Taking a look at the expression $f(z) = \dfrac{z - 1}{z^5 - 1}$ we see that the poles of $f$ are the zeros of $g(z) = z^5 - 1 = 0$.
Let $z = re^{i\theta}$ where $\theta\in (-\pi, \pi)$.
Then
$$
r^5e^{5i\theta} = 1
$$
and $e^{2i\pi k} = 1$ where $k\in\mathbb{Z}$.
So
$$
r^5e^{5i\theta} = e^{2i\pi k},
$$
Thus, we have that $r^5 = 1$ so $r = 1$ and $5\theta = 2\pi k$ so $\theta = \dfrac{2\pi k}{5}$.
Then
$$
z_j = \exp{\left(\pm\dfrac{2\pi i}{5}\right)}, \exp{\left(\pm\dfrac{4\pi i}{5}\right)}, 1.
$$
The only zeros in the upper half plane are $z = \exp{\left(\dfrac{2\pi i}{5}\right)}, \exp{\left(\dfrac{4\pi i}{5}\right)}$.
$g'(z) = 5z^4$ which is zero iff. $z = 0$.
Thus $1/g$ has only simple poles at $z_j$.
\begin{align}
\int_{-\infty}^{\infty}\frac{x - 1}{x^5 - 1}dx &= 2i\pi\sum_{z_j \ \text{upper half plane}}\text{Res}_{z = z_j}g(z)\notag\\
&= \frac{2\pi i}{5}\left(\exp{\left(-\dfrac{8\pi i}{5}\right)} + \exp{\left(-\dfrac{6\pi i}{5}\right)}\right)\notag\\
\end{align}

So I get to here but I can't simplify it down to Mathematica's answer. Plus, when I get the numerical solution of my answer and Mathematica's, they aren't the same.
What is wrong?

---------- Post added at 15:28 ---------- Previous post was at 15:00 ----------

Does f(z) need to be defined by removing the removable singularity?

$$
f(z) = \dfrac{1}{z^4 + z^3 + z^2 + z + 1}
$$
and then
$$
g(z) = z^4 + z^3 + z^2 + z + 1 = 0
$$
If this is the case, how would (see below) be solved?
$$
r^4e^{4i\theta} + r^3e^{3i\theta} + r^2e^{2i\theta} + re^{i\theta} = e^{i\pi + 2i\pi k}
$$
 
Last edited:

Opalg

MHB Oldtimer
Staff member
Feb 7, 2012
2,725
It looks as though you are using the wrong formula for the residues.
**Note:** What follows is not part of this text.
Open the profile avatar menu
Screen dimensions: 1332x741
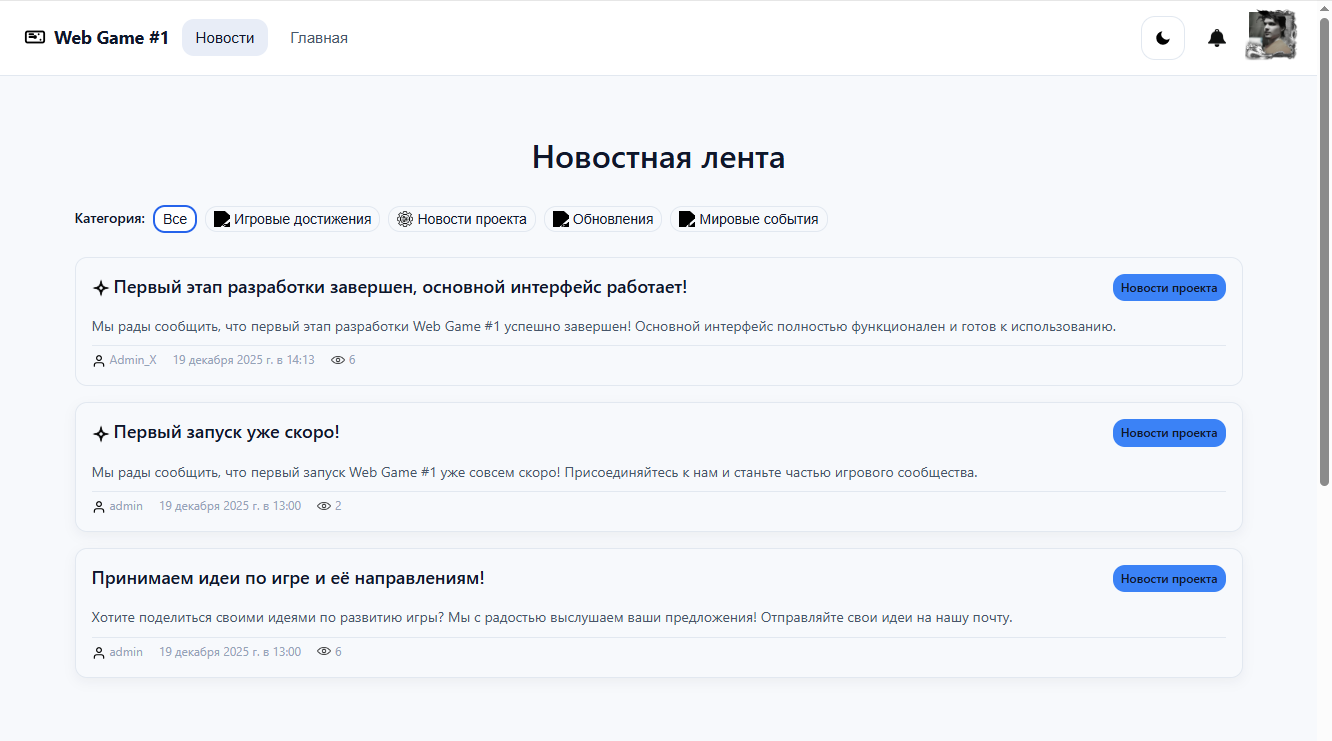point(1271,38)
For a function of the form $\dfrac{h(z)}{g(z)}$, the residue at a pole $z_0$ is $\dfrac{h(z_0)}{g'(z_0)}.$ In this case, the function is $\dfrac{z-1}{z^5-1}$, so the residue is $\dfrac{z_0-1}{5z_0^4}.$

You will find the calculation much easier if you write $\omega = e^{2\pi i/5}$ (and remember all the time that $\omega^5=1$). Then the poles are at $\omega$ and $\omega^2$. The residues are $\dfrac{\omega-1}{5\omega^4}$ and $\dfrac{\omega^2-1}{5\omega^3}.$ Their sum simplifies to $\tfrac15(-\omega+\omega^4)$. But $\omega^4$ is the complex conjugate of $\omega$, so this simplifies further to $-\tfrac25i\sin\tfrac{2\pi}5.$ That gives the value of the integral as $\tfrac{4\pi}5\sin\tfrac{2\pi}5.$
 

dwsmith

Well-known member
Feb 1, 2012
1,673
It looks as though you are using the wrong formula for the residues. For a function of the form $\dfrac{h(z)}{g(z)}$, the residue at a pole $z_0$ is $\dfrac{h(z_0)}{g'(z_0)}.$ In this case, the function is $\dfrac{z-1}{z^5-1}$, so the residue is $\dfrac{z_0-1}{5z_0^4}.$

You will find the calculation much easier if you write $\omega = e^{2\pi i/5}$ (and remember all the time that $\omega^5=1$). Then the poles are at $\omega$ and $\omega^2$. The residues are $\dfrac{\omega-1}{5\omega^4}$ and $\dfrac{\omega^2-1}{5\omega^3}.$ Their sum simplifies to $\tfrac15(-\omega+\omega^4)$. But $\omega^4$ is the complex conjugate of $\omega$, so this simplifies further to $-\tfrac25i\sin\tfrac{2\pi}5.$ That gives the value of the integral as $\tfrac{4\pi}5\sin\tfrac{2\pi}5.$
How do the sums equal $\frac{1}{5}(-\omega+\omega^4)$?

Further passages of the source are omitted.